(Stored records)
----------------
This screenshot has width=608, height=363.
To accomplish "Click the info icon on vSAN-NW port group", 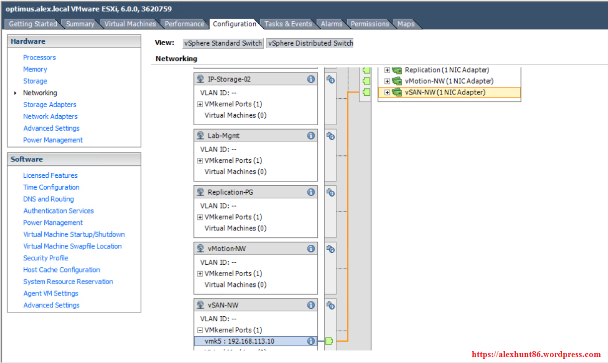I will 310,304.
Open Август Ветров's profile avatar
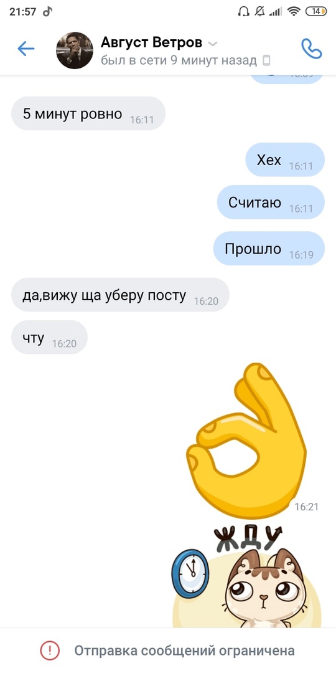The width and height of the screenshot is (336, 673). tap(75, 50)
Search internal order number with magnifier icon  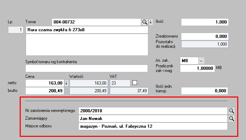(x=231, y=111)
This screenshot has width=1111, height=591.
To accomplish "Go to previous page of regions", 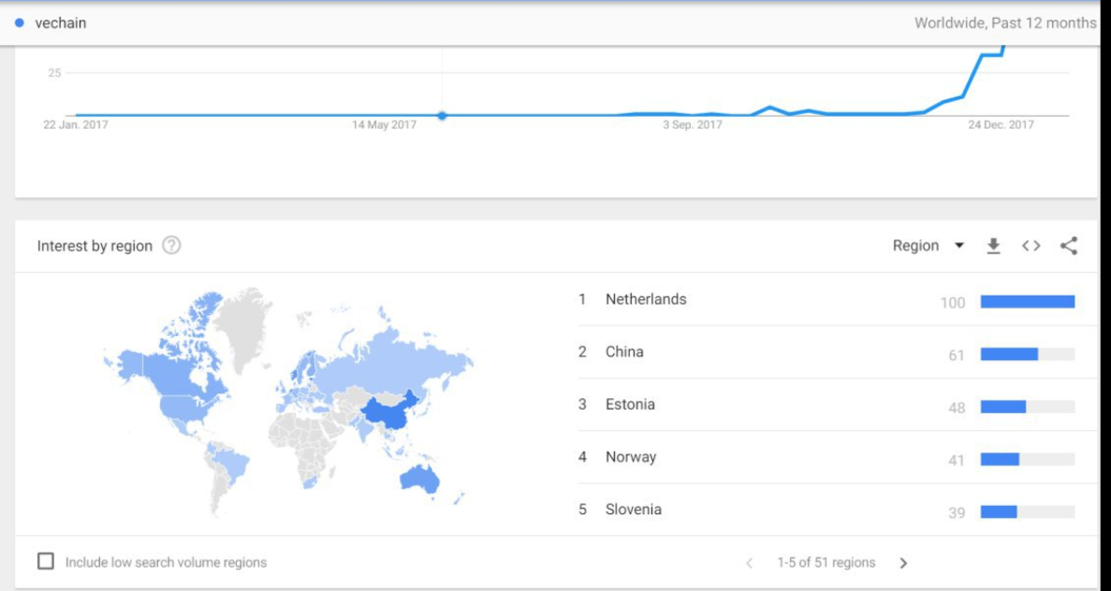I will (750, 563).
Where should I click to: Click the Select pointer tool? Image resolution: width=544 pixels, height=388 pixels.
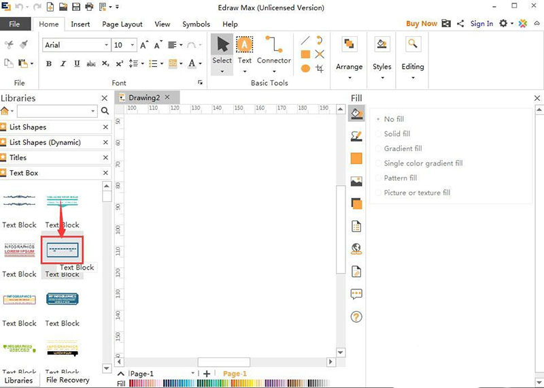(222, 50)
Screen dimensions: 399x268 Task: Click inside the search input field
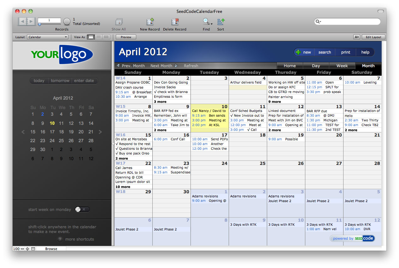(347, 22)
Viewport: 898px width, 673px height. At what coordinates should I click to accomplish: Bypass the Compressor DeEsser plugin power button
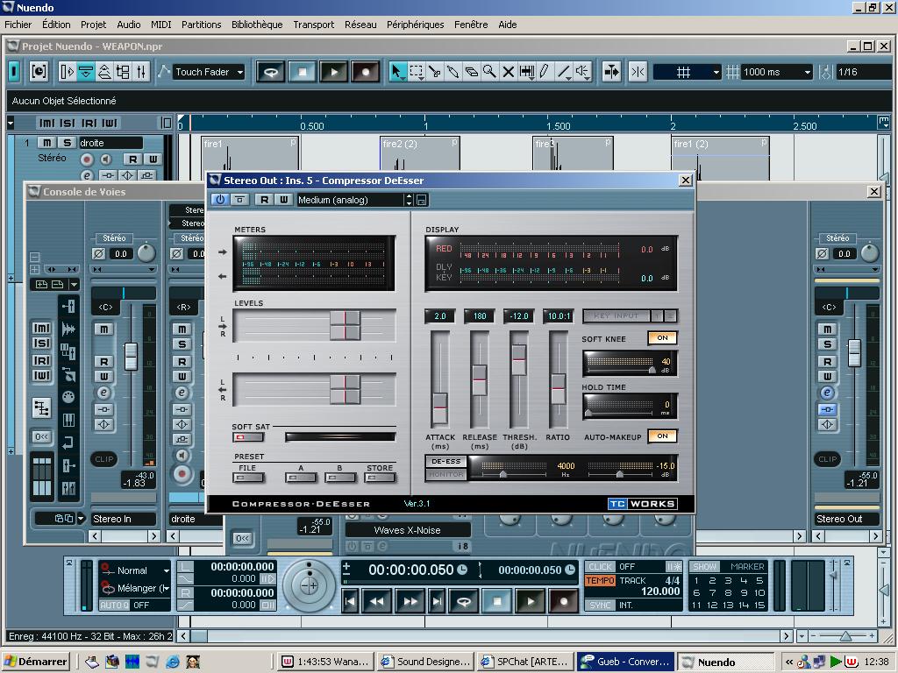(220, 200)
----------------
> YOUR TASK: Every line in the records above with the string "This" in it should be shown.

> REPLY:
This screenshot has width=608, height=363.
This screenshot has width=1111, height=591.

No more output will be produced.